Pakistani television series

Jo Bachay Hain Sang Samait Lo (جو بچے ہیں سنگ سمیٹ لو) is an upcoming Pakistani television series and the country's first original Netflix production. The series is based on the Urdu novel of the same name by Farhat Ishtiaq and produced by Momina Duraid.

== Premise ==
The plot centers on Sikandar, a Harvard law student dealing with emotional trauma, and Liza, a gifted artist with a complicated past. Their paths cross in scenic Italy where a connection forms, triggering a journey of self-discovery, love, and healing. The story explores human vulnerability, emotional resilience, and the enduring power of relationships.

== Cast ==
- Ahad Raza Mir as Sikander Shehryar
- Iqra Aziz as Umme Kulsoom aka Liza
- Fawad Khan as Mehmood Akhtar
- Mahira Khan as Rahat
- Hania Aamir as Umme Mariyam aka Sam
- Khushhal Khan as Zain Shehryar
- Sanam Saeed as Vittoria Akhtar
- Maya Ali as Rubina Akhtar
- Ahmed Ali Akbar as Jahanzeb
- Hamza Ali Abbasi as Shehryar Khan
- Bilal Ashraf as Waqar Khan
- Aamina Sheikh

== Production ==

=== Background and writing ===

Farhat Ishtiaq's novel Jo Bachay Hain Sang Samait Lo was initially published in episodes in Khawateen Digest and later released as a hardcover book in 2013. The story revolves around Sikander and Liza, a couple who meet by chance in Italy and fall deeply in love. The title is inspired by a ghazal by renowned Urdu poet Faiz Ahmed Faiz. Ishtiaq's time in Rome, Italy, during her father's posting, influenced the novel's setting and meticulous descriptions of Rome. Ishtiaq also wrote the screenplay.

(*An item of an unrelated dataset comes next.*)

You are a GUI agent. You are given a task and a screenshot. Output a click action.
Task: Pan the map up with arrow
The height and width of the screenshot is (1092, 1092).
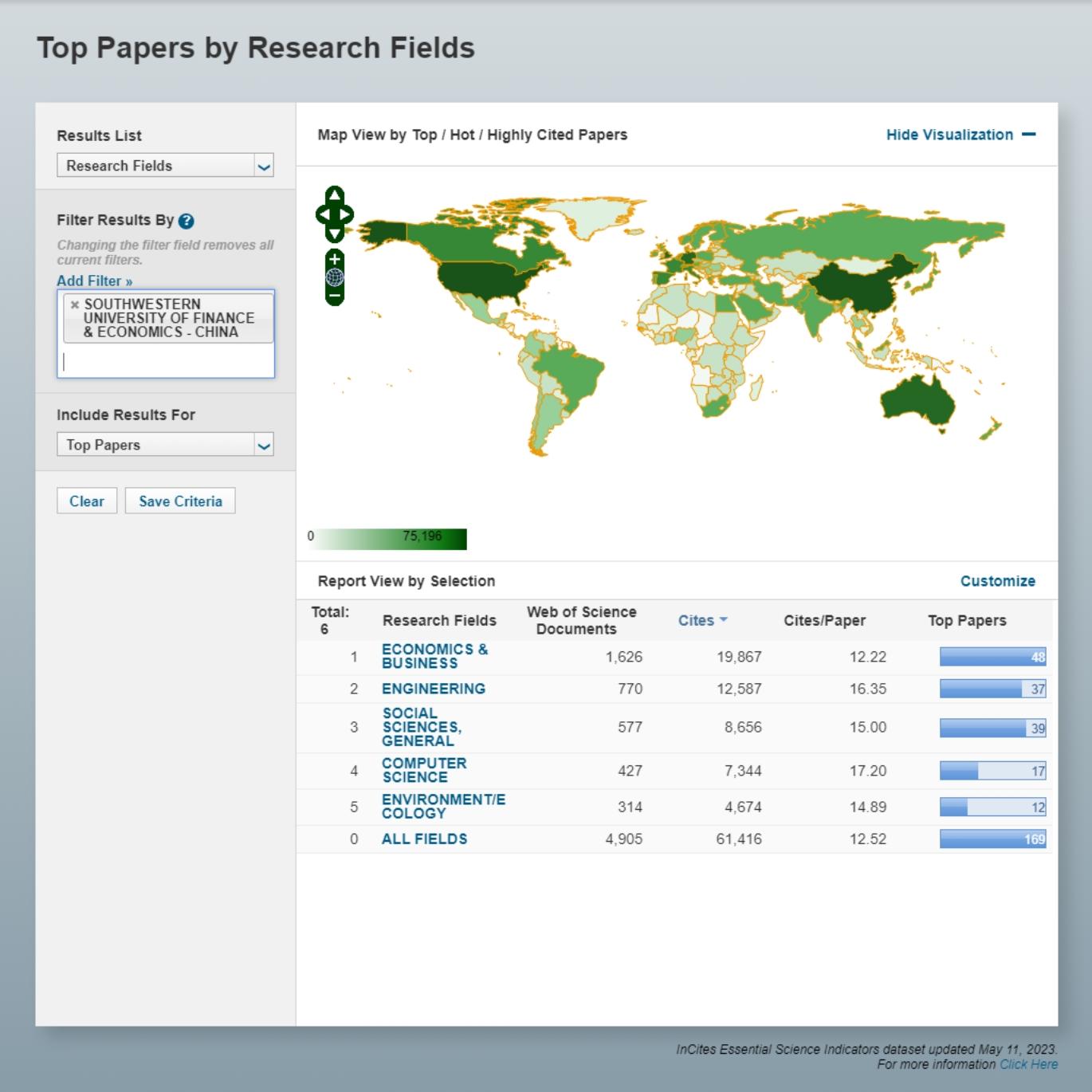coord(335,194)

=== Development and casting ===

In August 2023, Variety reported that Pakistan's first Netflix original series would be produced by Momina Duraid of Momina Duraid Films FZ – LLC. The lead cast includes Fawad Khan, Mahira Khan, Sanam Saeed, Bilal Ashraf, Maya Ali, Hamza Ali Abbasi, Hania Amir, Ahad Raza Mir, Iqra Aziz, and Khushhal Khan. In March 2024, Sanam Saeed announced her pairing with Fawad Khan and wrapped up filming her part in July. Iqra Aziz and Ahad Raza Mir joined the set in Rome, Italy, in May. Fawad Khan's first look was revealed in June, and Nadia Khan joined the cast in October. In December, Mahira Khan revealed her character Raahat, a minor character in the novel, would be substantial in the series.

== Release ==
Originally slated to premiere in June 2025, the series was delayed for further production refinement. A new release window was expected in late 2025. during a interview with a media page, Director Saife Hassan confirmed that Jo Bache Hain Sang Samait Lo has completed all production stages and will get a potential December 2026 or January 2027 release window with promotions set to beginning from October 2026 onwards.

== Reception ==
The series has received widespread pre-release attention from both domestic and international media, particularly due to its notable cast and Netflix's global platform.